• _TEXT EXCERPT_

────────────────────

My intuition is that normal code (read: not Pydantic) is going to spend more time looking up the .items() of regular class-based TypedDicts than it spends normalizing, so caching .items() makes sense to me.

astral-sh-bot · 2025-12-04T04:24:05Z

`ruff-ecosystem` results

Linter (stable)

✅ ecosystem check detected no linter changes.

Linter (preview)

✅ ecosystem check detected no linter changes.

Formatter (stable)

✅ ecosystem check detected no format changes.

Formatter (preview)

✅ ecosystem check detected no format changes.

codspeed-hq · 2025-12-04T04:24:10Z

CodSpeed Performance Report

Merging #21784 will not alter performance

_{Comparing synthesized_typeddict (c127766) with main (a2fb2ee)}

Summary

✅ 22 untouched
⏩ 30 skipped¹

30 benchmarks were skipped, so the baseline results were used instead. If they were deleted from the codebase, click here and archive them to remove them from the performance reports. ↩

AlexWaygood · 2025-12-04T14:04:08Z

This depends on a couple of upstream changes, and the first commit is a temporary/dummy commit that pins git hashes for these:

implement Update for OrderMap and OrderSet salsa-rs/salsa#1033

feat: Optionally implement GetSize for ordermap bircni/get-size2#40

while we wait for the upstream getsize2 change to land, you can use the implementations of heap_size we have in this repo for OrderMap and OrderSet:

ruff/crates/ruff_memory_usage/src/lib.rs

Lines 46 to 57 in 326025d

    
           /// An implementation of [`GetSize::get_heap_size`] for [`OrderSet`].

────────────────────

• _SUPPLIED INFORMATION_
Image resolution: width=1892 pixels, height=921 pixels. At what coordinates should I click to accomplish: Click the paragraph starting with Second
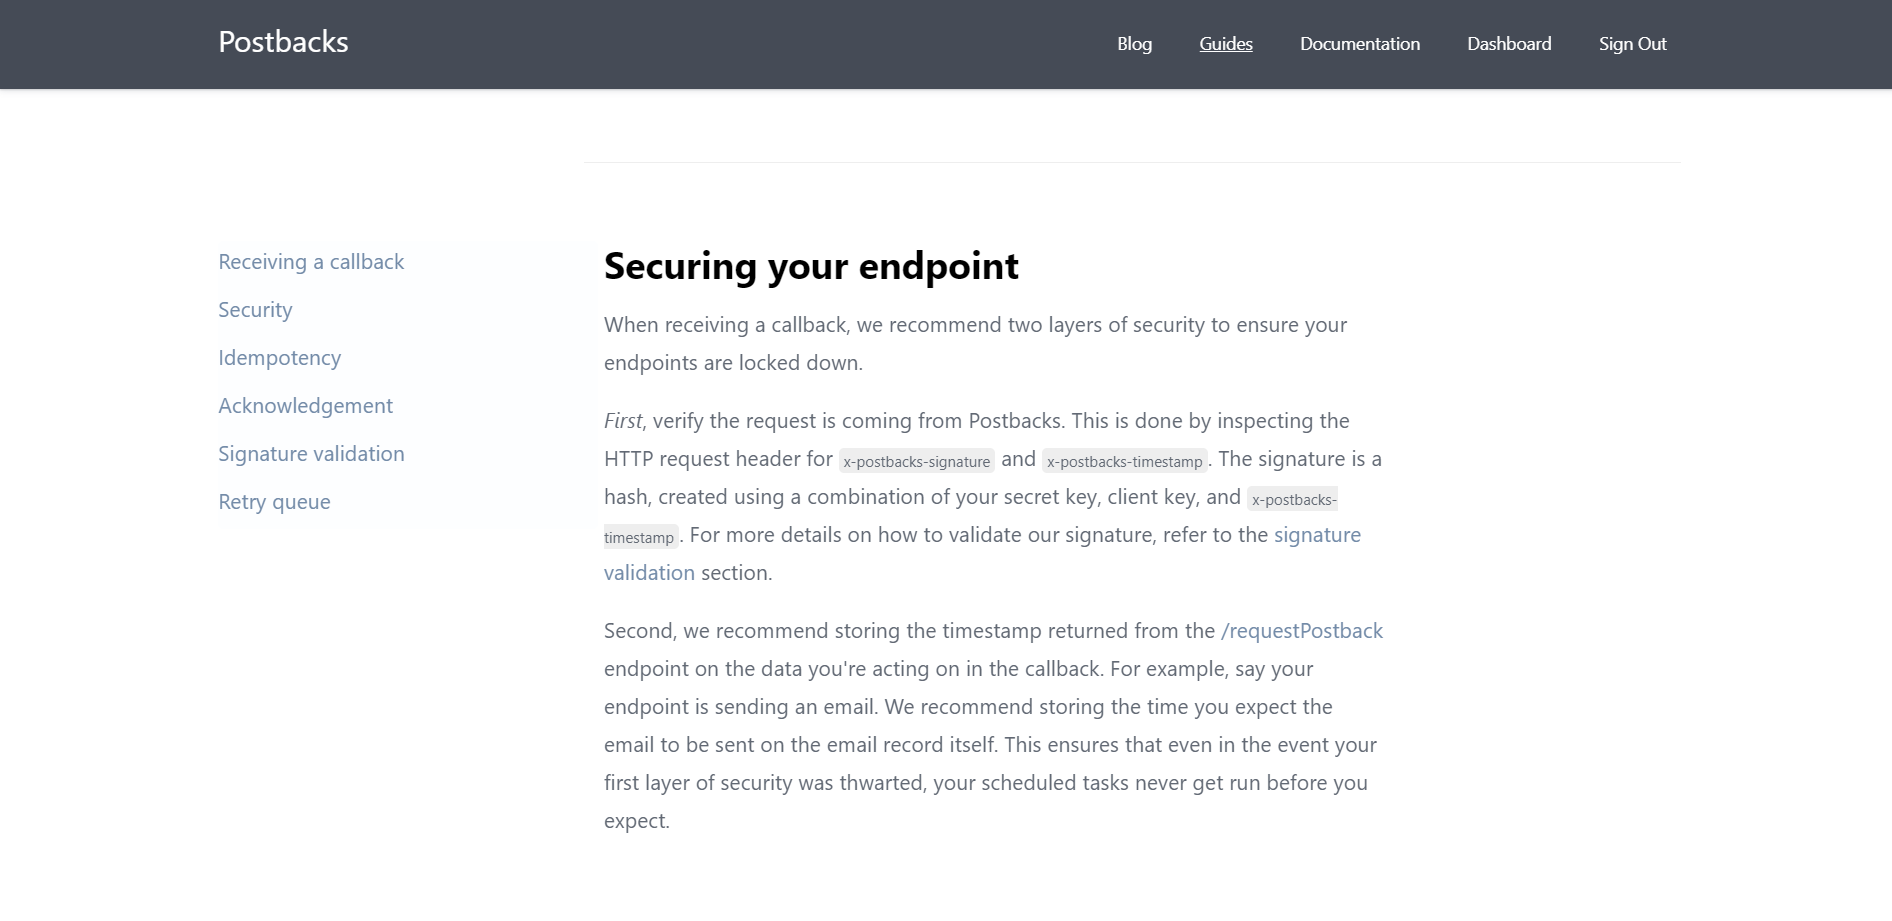click(x=993, y=726)
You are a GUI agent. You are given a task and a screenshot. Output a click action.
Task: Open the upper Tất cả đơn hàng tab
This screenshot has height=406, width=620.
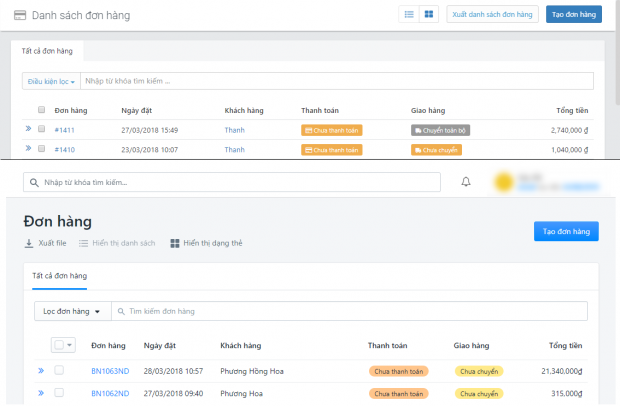coord(47,49)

────────────────────

• _WHAT TO DO_
1. According to the code review thread, why does caching .items() make sense to the first commenter?
2. Continue the code review thread from its last line.

• _SOLVED TASKS_
1. The commenter expects that normal code (not Pydantic) will spend more time looking up the .items() of regular class-based TypedDicts than it spends normalizing. Since those lookups would be the bigger cost, caching .items() seems worthwhile.

2.
        
           pub fn order_set_heap_size<T: GetSize, S>(set: &OrderSet<T, S>) -> usize { 
        
               (set.capacity() * T::get_stack_size()) + set.iter().map(heap_size).sum::<usize>() 
        
           } 
        
           /// An implementation of [`GetSize::get_heap_size`] for [`OrderMap`]. 
        
           pub fn order_map_heap_size<K: GetSize, V: GetSize, S>(map: &OrderMap<K, V, S>) -> usize { 
        
               (map.capacity() * (K::get_stack_size() + V::get_stack_size())) 
        
                   + (map.iter()) 
        
                       .map(|(k, v)| heap_size(k) + heap_size(v)) 
        
                       .sum::<usize>() 
        
           }

But see my comment at #21784 (comment) -- I think we may actually need to use a BTreeMap for the items of a synthesized typeddict, since we need two equivalent typeddicts to normalize to synthesized typeddicts that compare equal

bircni · 2025-12-04T15:54:38Z

Just published the new get-size version with the implementation!

oconnor663 · 2025-12-04T16:04:11Z

@bircni incredible thank you!

astral-sh-bot · 2025-12-04T19:40:38Z

`ecosystem-analyzer` results

Lint rule	Added	Changed
`unsupported-base`	2	0
`redundant-cast`	0	1
Total	2	1

Full report with detailed diff (timing results)

oconnor663 · 2025-12-04T19:55:49Z

Hmm, the change I made to redundant cast warnings changed one unrelated union cast warning in the ecosystem analysis. Is this better or worse than before? Before:

warning[redundant-cast]: Value is already of type `Literal["function", "class", "method", "module"]`
  --> basic_checker.py:85:21
   |
83 |     lines = ["type", "number", "old number", "difference", "%documented", "%badname"]
84 |     for node_type in ("module", "class", "method", "function"):
85 |         node_type = cast(Literal["function", "class", "method", "module"], node_type)
   |                     ^^^^^^^^^^^^^^^^^^^^^^^^^^^^^^^^^^^^^^^^^^^^^^^^^^^^^^^^^^^^^^^^^
86 |         new = stats.get_node_count(node_type)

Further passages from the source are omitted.